2026-01-05 中国科学院(CAS)
<関連情報>
- https://english.cas.cn/newsroom/research_news/phys/202601/t20260107_1145311.shtml
- https://advanced.onlinelibrary.wiley.com/doi/10.1002/adfm.202525932
ニューロモルフィックコンピューティングのためのナノ流体メモリスタにおける対称性の破れたメモリ効果 Memory Effects With Broken Symmetry in Nanofluidic Memristor for Neuromorphic Computing
Muhammad Jahangeer, Jinlong Guo, Zhaoyang Qin, Chenyu Li, Wenjing Liu, Can Zhao, Wenchang Zhou, Hongjin Mou, Ruqun Wu, Cheng Shen, Linyan Fu, Baobei Li, Muhammad Junaid …

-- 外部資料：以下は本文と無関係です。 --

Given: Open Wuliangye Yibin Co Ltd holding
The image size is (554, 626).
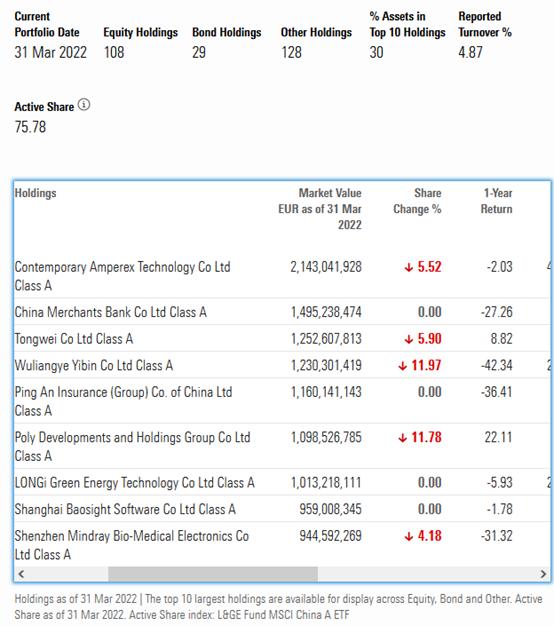Looking at the screenshot, I should [93, 365].
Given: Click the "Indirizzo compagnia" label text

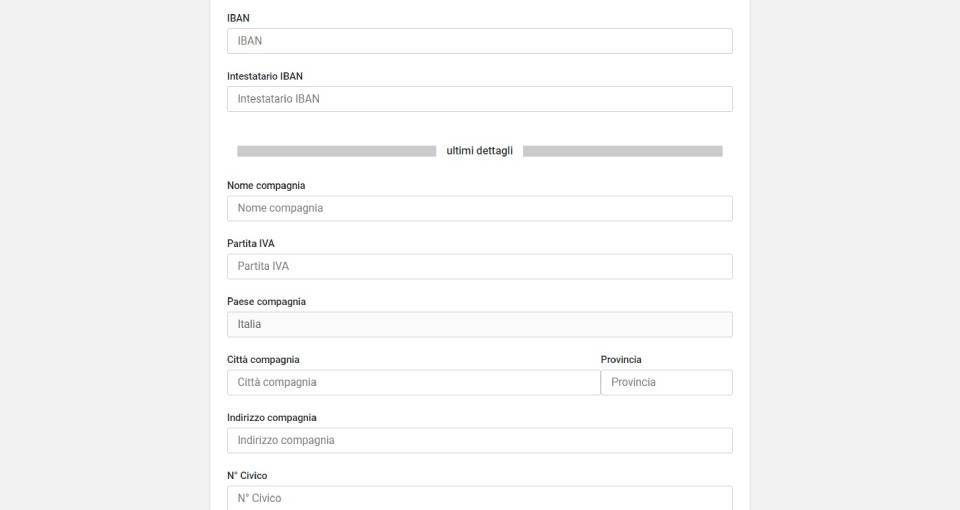Looking at the screenshot, I should pos(272,417).
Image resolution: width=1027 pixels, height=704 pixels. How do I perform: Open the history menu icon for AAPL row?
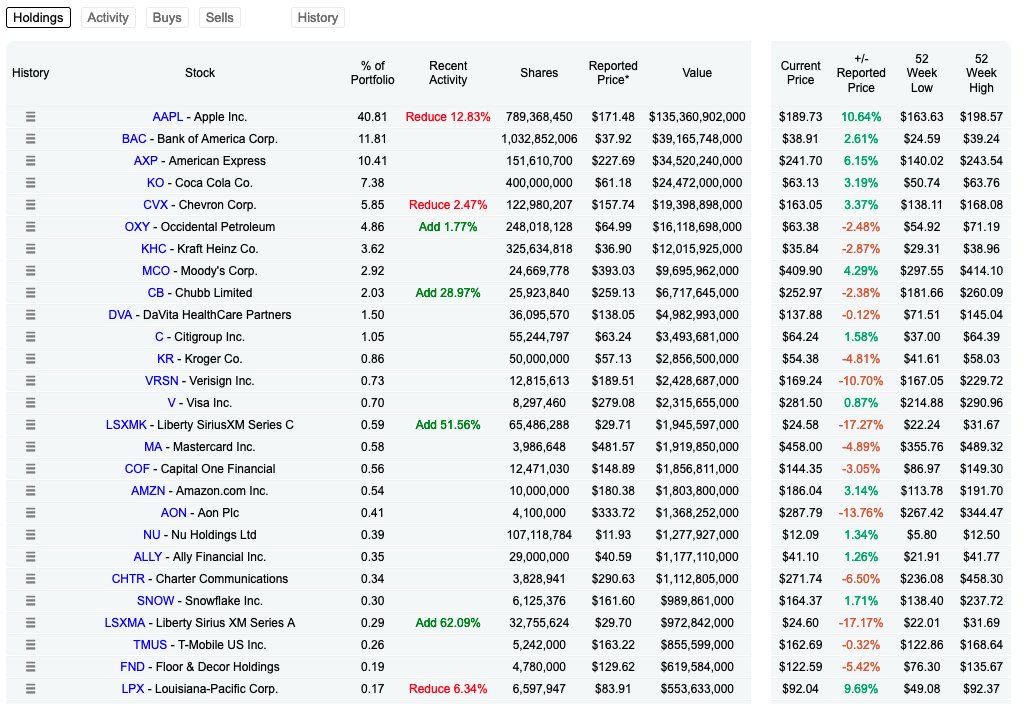point(31,116)
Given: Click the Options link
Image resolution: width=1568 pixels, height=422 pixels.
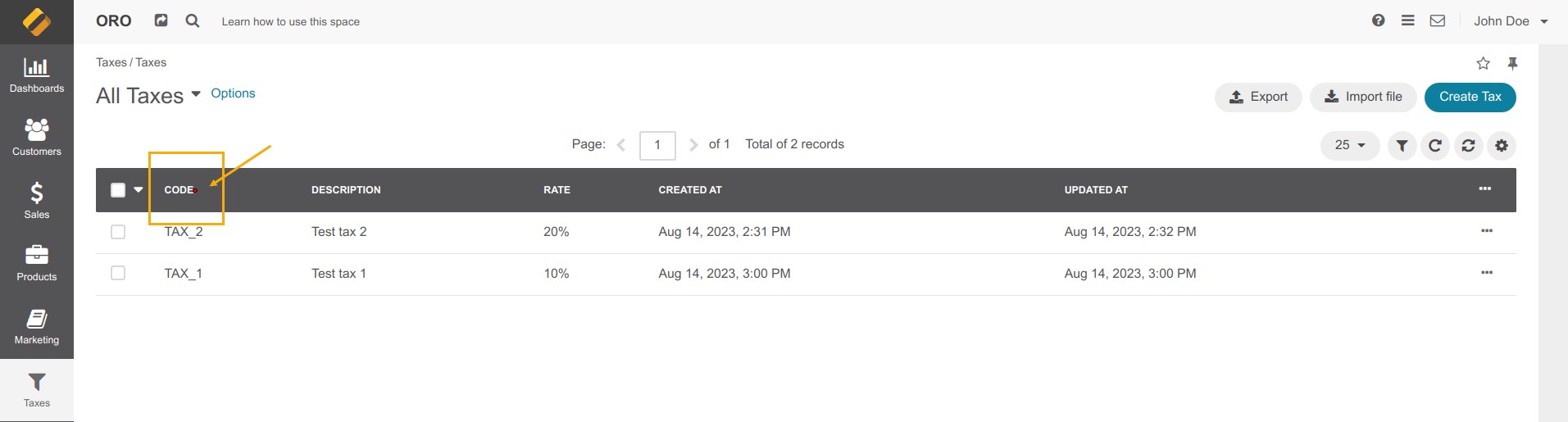Looking at the screenshot, I should coord(233,93).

DOI:Advanced Functional Materials
ABSTRACT
Memory and learning in biological systems arise from ion transport across nanoscale synaptic junctions in neural networks. These junctions act as a natural memristors and thus, reproducing this effect in artificial aqueous systems is crucial for mimicking neural functions and advancing neuromorphic computing. Herein, we successfully demonstrated the memristive effects through the spatial confinement of water and ions within a biomimetic nanochannel, using two distinct stimulation mechanisms (i) divalent-ion screening and (ii) pH-driven deprotonation. In both cases, broken symmetry within the medium coupled with surface effects, lead to hysteretic ion transport. This nanofluidic memristor also emulated biological memory features, including both short/long-term potentiation and key synaptic functionalities, such as paired-pulse facilitation (PPF) and paired-pulse depression (PPD). The reversible modulation of ionic conductance of our nanofluidic device enabled dynamic encoding of synaptic weights, a key mechanism underlying adaptive learning behavior in neuromorphic systems. Leveraging this property, a three-layer artificial neural network for pattern recognition is trained and recognition accuracy of 94.6% on the small-digit MNIST dataset, which can compete with the performance of many solid-state memristive synapses. The memory effect resemblance between our single-channel system to biological counterparts, paves the way for elucidating the origin of memory in biological systems and advancing nanofluidic memristor-based neuromorphic computing.